Limitations of the Study and Other Observations

There are some limitations in the present study that impact interpretation. First, glutamine transport between blood and brain involves several transporter proteins, all of which belong to one or more families of large neutral amino-acid transporters.^26,38–40 Glutamine transport into brain and cerebrospinal fluid from the blood involves both System N, A and L-like transporters, and within brain parenchyma, glutamine transport into neurons and astrocytes involves mainly systems-A and N transporter proteins, respectively. Because the present study involved bulk cortical tissue measurements of glutamine and glutamate, and consequently did not differentiate between the different neural compartments, the measured value of V_Gln(in) must reflect an average of all the different transporter isoforms mediating cortical glutamine uptake and metabolism. In addition, brain glutamine levels were assumed constant in the modeling, although levels were ~16% higher at the end of the glutamine infusion compared with a group of noninfused mice. This increase is likely due to net glutamine influx from blood, consistent with the continuing rise in cortical glutamine-C4 percentage ¹³C enrichment (Figure 4A), despite constant plasma glutamine enrichment and concentration. However, some of this increase might reflect the increase in glutamine levels in the brain capillaries compartment. We note that the current study does not allow determination of the magnitude of the astroglial dilution as a reference for comparison with V_Gln(in) because unlabeled carbon from nonglucose sources cannot be differentiated from glucose. Moreover, the high glutamine levels during the glutamine infusion would be expected to compete for uptake with other large nonpolar amino acids, reducing their contribution to astroglial acetyl-CoA production.

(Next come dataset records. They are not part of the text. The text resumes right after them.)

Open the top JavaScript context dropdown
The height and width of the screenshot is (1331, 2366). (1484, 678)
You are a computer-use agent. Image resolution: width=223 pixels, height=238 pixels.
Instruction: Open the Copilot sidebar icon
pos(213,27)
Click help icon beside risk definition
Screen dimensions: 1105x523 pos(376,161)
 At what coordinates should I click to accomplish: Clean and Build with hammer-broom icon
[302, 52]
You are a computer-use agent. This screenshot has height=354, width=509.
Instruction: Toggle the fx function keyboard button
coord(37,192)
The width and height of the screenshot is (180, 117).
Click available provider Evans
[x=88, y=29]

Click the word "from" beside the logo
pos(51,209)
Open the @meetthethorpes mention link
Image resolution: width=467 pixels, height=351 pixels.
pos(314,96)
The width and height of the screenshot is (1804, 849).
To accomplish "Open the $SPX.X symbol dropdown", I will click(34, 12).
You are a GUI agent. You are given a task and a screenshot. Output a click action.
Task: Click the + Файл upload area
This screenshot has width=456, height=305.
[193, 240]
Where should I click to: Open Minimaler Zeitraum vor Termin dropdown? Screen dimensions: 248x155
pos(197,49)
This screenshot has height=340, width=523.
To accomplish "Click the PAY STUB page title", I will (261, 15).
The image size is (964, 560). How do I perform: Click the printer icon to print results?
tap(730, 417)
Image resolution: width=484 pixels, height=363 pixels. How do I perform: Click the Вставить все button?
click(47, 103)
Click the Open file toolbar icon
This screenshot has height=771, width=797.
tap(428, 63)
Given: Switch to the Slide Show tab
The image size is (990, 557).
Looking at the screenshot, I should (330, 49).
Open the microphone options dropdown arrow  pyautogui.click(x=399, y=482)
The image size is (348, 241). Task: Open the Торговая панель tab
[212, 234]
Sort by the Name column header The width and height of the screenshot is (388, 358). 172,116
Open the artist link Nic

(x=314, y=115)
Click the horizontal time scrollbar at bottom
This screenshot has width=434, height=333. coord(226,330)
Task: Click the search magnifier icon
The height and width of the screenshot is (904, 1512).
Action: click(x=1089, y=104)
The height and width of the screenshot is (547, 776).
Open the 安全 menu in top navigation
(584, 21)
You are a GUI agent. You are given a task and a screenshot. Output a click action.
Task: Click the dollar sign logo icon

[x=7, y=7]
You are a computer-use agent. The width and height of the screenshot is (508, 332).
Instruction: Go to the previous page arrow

Finally, the current study was conducted in mice anesthetized with urethane, which produces a long-lasting steady level of anesthesia. Metabolic analysis performed under urethane and other anesthetics using [1,6-¹³C₂]glucose shows similar differences in the labeling of glutamate-C4 and glutamine-C4 when accounting for depth of anesthesia (neural activity). Because different anesthetics do not appear to influence the difference in glutamate and glutamine-C4 ¹³C labeling at steady state, it may be argued that anesthesia has little impact on the transport of glutamine from blood to brain, although further studies are needed to address this issue. The labeling of astroglial glutamine from [2-¹³C]acetate ⁵ or [2-¹³C]glucose ¹⁷ has been used to estimate the neurotransmitter cycling-to-TCA cycle flux ratio of glutamatergic and GABAergic neurons, V_cyc(Glu-Gln)/V_tca(Glu) and V_{cyc(GABA-Gln)}/V_tca(GABA). In principal, the same approach could be applied with data from ¹³C-labeled glutamine. However, in the present study systemic metabolism of the infused ¹³C-glutamine led to formation of [1-¹³C]glucose in the blood, which would be expected to be metabolized by neurons to glutamate-C4 (and GABA-C2) (Table 2), thus not allowing a reliable estimate of V_cyc(Glu-Gln)/V_tca(Glu) under the present experimental condition.